TLS, ssh and Kerberos are available in "the security toolkit" but they
are not network layer protocols. IP and IPsec are.

> The IETF cannot force the choice of a security protocol on
> applications or other protocols that need security.

That's correct and that's not what the node requirements doc is about:
it's about mandating *support*, and not use.

> The choice of using IPsec and IKEv2 is available at all times.

In order for that to be true, you need system that *support* the
protocols, i.e. implement it. This is what you are trying to prevent
even for system that have enough resources.

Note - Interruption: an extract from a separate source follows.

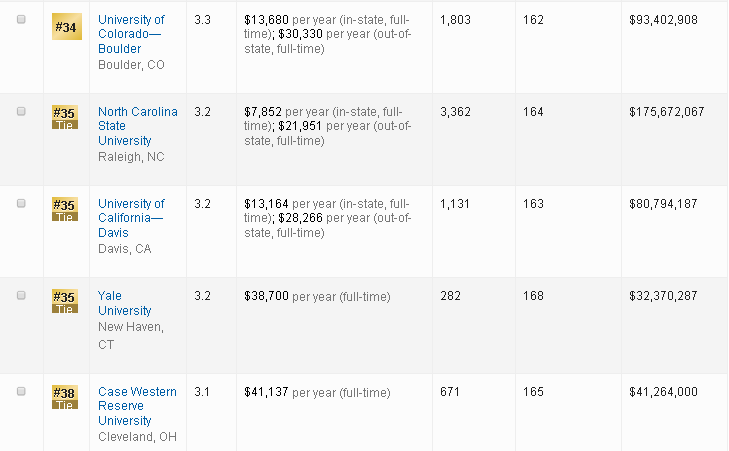729x451 pixels.
Task: Open University of Colorado—Boulder link
Action: (x=131, y=34)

> But it may not be the  best fit in all cases. SDOs, application and
> protocol developers should be free to choose from the available
> options.

Completely true. And having IPsec and IKEv2 available on a system will
never prevent someone to use TLS. It's even likely they will use the
same libraries/foundations.

> An application may be deployed with different security mechanisms in
> different environments. A good example is IPsec VPNs as well as SSL
> VPNs.
>
> Use of IPsec on host devices today is primarily for a single usecase,
> i.e VPN connectivity. IPsec is used within the core of a network for
> many purposes.

That's the point. Having IPsec/IKE *available* on all nodes leaves room
for the deployment of the protocol for E2E security. Additionally, it
does not prevent at all the use of additional mechanisms. It will never
replace TLS or ssh, because they serve different purposes.

> Some end-hosts may be constrained and mandating IPsec/IKEv2 in order
> to be IPv6 compliant is unwarranted. 

I think we all agree on that. The problem is not IPsec/IKEv2 here.It's
not constrained devices either. It's the fact that we do not have an
easy way (in RFC keywords) to mandate support for all devices if they
can reasonably do it w/o making constrained devices look like they are
not IPv6 nodes because they cannot have it.

> And other end-hosts which do support IPsec/IKEv2 may use it for some
> use cases and applications. But it should not be the IETFs role to
> mandate that it be the security protocol used in all cases. 

Again, I don't understand your position: having IPsec/IKEv2 available on
systems that have sufficient resources to run those does not impose its
*use*. It just guarantees that it is available if you need it.